I have researched on this for weeks, and I have been trying to figure out what lighting I need to buy to make this work.  My thoughts so far are... I am thinking about changing the poster board background to a white lexan.  I am thinking that I could light the white lexan from the back and the bottom to get the white background while putting less light on the product itself.  When I turn the lights down or change my camera settings to faster shutter, the color comes out much better on the product, but I lose the true white backgorund.  That's why I am thinking about a backlit background.  What I don't know, is it the backlit background will still overexpose the image and wash out the color because of the contrast differences in the white and the brown.  

I am willing to try just about anything.  My budget is limited, but I have some money to spend.  Any help on this would be greatly appreciated. I have learned that this white background is probably one of the hardest setups I could have used to get into this, but at this point I don't have a choice!  I hope someone has some ideas, because I am all out!


----------



## Forkie

If you're happy with the colour of your background, but the colours of the products are wrong, I suspect your white balance is off.  You said you've set it to sunlight to match the temperature of your lights, but don't forget it will affect the rendering of all other colours relative to the white background.  Instead of using the sunlight setting, which will add blue to the whole image, tell the camera _what white looks like_ under the light you are using by using the* custom* white balance setting and it should correct accordingly and render the colours of your products correctly.

To do that, fill the frame with your background and take a shot with all your lighting as it would be for the real shots, then set the custom white balance using that photo.  That should give you accurate colours.

I never use the WB presets when shooting with lighting on a white background.  I always set it myself using the background as the white card.  Also, if you're shooting in a room with windows, you may need to re-set it a couple of times during the day to account for changing light temperature coming through the window as the sun moves round/clouds come over.


----------



## bianni

On the top right there is a black area but somewhat gray on the middle. use levels and click on the black eye dropper tool and click on that area.
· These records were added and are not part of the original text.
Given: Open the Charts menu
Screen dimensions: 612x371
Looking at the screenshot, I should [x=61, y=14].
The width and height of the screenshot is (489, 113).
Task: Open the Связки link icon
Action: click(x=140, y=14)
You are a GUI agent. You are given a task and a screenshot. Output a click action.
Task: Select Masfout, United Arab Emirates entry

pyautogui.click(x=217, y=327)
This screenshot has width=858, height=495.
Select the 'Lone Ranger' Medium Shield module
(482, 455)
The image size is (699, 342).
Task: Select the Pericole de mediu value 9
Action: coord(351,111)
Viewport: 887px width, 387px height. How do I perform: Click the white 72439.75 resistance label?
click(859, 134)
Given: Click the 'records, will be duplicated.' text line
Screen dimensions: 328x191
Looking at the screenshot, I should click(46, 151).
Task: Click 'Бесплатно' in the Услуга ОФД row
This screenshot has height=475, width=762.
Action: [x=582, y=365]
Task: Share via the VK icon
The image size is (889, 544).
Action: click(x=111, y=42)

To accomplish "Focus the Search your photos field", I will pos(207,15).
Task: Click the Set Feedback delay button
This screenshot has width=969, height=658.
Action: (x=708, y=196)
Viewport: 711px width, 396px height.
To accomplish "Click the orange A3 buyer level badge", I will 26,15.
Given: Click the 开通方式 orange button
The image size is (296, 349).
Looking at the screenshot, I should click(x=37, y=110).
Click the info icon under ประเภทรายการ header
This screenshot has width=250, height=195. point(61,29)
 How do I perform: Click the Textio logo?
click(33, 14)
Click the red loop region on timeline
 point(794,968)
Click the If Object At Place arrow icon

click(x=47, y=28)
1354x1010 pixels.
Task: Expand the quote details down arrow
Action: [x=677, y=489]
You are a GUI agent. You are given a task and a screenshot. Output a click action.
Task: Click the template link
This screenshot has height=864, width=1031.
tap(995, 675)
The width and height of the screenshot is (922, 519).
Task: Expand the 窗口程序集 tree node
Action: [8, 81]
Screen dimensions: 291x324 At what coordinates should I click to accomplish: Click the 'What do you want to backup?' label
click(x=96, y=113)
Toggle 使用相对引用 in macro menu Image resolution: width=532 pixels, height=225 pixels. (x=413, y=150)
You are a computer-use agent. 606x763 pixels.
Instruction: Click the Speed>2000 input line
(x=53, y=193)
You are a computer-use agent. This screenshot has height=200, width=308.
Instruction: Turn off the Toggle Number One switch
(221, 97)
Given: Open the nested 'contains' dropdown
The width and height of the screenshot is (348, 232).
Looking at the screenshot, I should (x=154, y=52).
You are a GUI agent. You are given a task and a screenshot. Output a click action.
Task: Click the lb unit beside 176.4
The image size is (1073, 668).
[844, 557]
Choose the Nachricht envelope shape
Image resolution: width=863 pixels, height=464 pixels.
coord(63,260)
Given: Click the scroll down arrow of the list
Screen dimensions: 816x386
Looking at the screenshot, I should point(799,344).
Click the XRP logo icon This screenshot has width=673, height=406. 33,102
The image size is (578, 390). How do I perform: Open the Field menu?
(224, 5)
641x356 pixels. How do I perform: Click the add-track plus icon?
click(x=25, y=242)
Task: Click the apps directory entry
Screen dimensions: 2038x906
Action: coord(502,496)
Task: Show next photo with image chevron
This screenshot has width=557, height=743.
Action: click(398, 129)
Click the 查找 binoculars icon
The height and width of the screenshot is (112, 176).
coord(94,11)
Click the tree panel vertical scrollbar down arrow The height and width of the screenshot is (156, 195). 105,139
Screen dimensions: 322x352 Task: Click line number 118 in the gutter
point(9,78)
There will be a marked change on the color of your product without changing the bg color.


----------



## gsgary

Shooting at 1/25 will let in other light unless they are turned off, also those lights are very weak in power personally i would ditch those lights


----------



## Buckster

The subject and the background require 2 separate lighting solutions, and those need to be isolated from one another.  The subject needs to be lit to get the correct diffused value, while the background and surface it's on need to be lit at its correct diffused value plus another 2-1/3 (or more) stops.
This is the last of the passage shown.